Task statement:
Which lines of the listing hold the string "agent"? Copy those lines.

Provided data:
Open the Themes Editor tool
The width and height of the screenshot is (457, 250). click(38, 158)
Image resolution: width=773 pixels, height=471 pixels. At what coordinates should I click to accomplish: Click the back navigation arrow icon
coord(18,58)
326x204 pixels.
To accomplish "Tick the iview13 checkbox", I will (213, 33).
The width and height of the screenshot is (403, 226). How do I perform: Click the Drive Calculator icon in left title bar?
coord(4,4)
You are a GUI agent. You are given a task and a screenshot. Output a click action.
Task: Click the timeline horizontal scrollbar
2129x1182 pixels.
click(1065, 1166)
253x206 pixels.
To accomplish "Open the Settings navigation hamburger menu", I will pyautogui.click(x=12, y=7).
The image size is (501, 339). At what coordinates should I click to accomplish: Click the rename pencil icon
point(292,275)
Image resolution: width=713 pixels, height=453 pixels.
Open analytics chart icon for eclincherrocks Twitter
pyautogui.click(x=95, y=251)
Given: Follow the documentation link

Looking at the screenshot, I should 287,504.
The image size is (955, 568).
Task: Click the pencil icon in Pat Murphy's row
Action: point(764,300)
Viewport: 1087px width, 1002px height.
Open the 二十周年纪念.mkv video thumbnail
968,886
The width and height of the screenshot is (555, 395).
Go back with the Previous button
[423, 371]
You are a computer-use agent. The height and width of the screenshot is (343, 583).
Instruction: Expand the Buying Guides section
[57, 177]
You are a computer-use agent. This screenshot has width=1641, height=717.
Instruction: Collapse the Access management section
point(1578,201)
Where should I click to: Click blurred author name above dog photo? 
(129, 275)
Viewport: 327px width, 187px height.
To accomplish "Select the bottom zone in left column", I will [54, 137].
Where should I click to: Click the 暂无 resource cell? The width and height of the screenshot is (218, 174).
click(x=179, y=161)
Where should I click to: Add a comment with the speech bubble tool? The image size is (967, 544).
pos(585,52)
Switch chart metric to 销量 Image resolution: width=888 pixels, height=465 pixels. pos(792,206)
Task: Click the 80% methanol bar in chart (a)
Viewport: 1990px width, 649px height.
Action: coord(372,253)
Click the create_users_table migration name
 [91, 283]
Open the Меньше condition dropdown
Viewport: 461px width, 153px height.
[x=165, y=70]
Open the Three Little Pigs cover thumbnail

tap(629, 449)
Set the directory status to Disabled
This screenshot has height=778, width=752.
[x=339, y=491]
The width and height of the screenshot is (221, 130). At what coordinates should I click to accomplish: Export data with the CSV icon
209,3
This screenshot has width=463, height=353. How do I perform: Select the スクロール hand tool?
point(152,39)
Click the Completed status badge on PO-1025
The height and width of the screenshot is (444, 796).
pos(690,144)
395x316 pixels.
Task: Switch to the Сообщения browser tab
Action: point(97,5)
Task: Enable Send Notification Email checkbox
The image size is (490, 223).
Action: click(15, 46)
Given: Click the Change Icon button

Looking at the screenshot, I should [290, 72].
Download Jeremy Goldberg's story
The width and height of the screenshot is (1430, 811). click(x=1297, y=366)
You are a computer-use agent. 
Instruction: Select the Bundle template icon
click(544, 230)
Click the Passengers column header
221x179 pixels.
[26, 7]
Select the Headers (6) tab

Exercise answer:
You are a GUI agent. You are given a task and a screenshot. Output a click action.
You are a computer-use agent. The height and width of the screenshot is (343, 583).
You are a computer-use agent. This screenshot has width=1641, height=717.
You are a computer-use agent. 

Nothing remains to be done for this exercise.